# My girls



## linkmoon (Aug 24, 2015)

Here is a couple updated photos of Fay. She is like a rat on crack, it's impossible to get any pictures -_- Distracting her with food doesn't really work either, even if she really likes it. She would rather explore than stop to eat. I have one shot were she momentarily checks out the gerber puffs, and eating one in the cage (the only place she will eat food)



Fay's new cage mate Luna. She is a little bit younger, not by much. She is a little shy, but warming up (using the puffs really help) 
I only have one picture (when I got her) I will get more when able. 

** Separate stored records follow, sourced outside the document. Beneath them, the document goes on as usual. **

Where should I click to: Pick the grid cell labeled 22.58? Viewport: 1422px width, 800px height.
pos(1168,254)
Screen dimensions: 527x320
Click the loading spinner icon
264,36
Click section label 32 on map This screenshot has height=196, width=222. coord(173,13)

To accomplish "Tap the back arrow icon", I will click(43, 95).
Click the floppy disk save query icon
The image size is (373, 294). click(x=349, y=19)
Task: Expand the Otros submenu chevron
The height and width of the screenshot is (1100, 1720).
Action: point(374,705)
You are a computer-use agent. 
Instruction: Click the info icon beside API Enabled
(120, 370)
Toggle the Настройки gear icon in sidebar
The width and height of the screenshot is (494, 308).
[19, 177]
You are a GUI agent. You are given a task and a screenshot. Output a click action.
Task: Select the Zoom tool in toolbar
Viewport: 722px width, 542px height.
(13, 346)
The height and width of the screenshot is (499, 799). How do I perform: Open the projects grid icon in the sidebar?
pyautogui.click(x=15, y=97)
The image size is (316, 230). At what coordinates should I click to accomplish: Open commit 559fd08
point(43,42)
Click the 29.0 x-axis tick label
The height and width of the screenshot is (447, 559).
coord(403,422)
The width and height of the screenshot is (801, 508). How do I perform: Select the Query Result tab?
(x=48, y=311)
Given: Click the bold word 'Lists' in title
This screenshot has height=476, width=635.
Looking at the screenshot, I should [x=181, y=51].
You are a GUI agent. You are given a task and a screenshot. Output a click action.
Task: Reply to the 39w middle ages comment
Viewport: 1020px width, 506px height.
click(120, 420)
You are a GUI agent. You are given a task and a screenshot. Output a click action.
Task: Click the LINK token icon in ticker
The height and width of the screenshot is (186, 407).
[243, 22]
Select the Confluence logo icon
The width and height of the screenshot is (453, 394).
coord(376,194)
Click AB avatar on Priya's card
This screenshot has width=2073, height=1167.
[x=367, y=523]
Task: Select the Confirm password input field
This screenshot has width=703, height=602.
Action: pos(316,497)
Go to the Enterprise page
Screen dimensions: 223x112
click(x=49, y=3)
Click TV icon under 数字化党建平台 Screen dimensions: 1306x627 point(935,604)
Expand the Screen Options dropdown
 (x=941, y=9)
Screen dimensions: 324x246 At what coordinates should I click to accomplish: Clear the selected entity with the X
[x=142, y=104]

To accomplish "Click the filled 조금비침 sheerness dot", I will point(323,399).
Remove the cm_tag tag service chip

I no longer have Maia or Nova, it's a bit of a story. I don't want to really get into it.


----------



## linkmoon (Aug 24, 2015)

Here is Fay wanting out for morning pets and kisses ^_^


And a shot of Luna eating a puff ( I know, I know the hammock needs washing. It's getting washed today)


----------



## CosmicKat62 (Nov 24, 2014)

Aw! They're so cute!!!


----------



## linkmoon (Aug 24, 2015)

Thank you


----------



## linkmoon (Aug 24, 2015)

So I got all 3 girls out today in the bathroom <3 (our bathroom is incredibly small. This was not an easy task >.< )

Just some pictures so enjoy <3 they sure had a blast.








 More to come!


----------



## linkmoon (Aug 24, 2015)




----------



## linkmoon (Aug 24, 2015)

And Last few pictures 





Sorry for the blurry ones. The girls move quickly lol


----------



## mis.kay (May 29, 2015)

They are all precious. And they look like they had a riot with that towel! Lol


----------



## linkmoon (Aug 24, 2015)

Thank you 

They definitely had a blast. Usually we have been getting them out one at a time on the bed since our bathroom is so tiny. But I decided to go ahead and try it out, well worth it. They all got to explore. Luna (my more shy girl, she is the one with the black spots that go all the way down her back) Came out of her shell a little and was checking me out, crawling on my legs. (she is the one at my foot lol)

Rita (the agouti hooded) mostly stayed on me, or in the carrier. Though she explored a little too.

Fay, well she is my more adventurous girl (the one on the towel lol the one with black only part way down her back) She was all over the place. 

All 3 had a fit when it was time to go back in the cage.


----------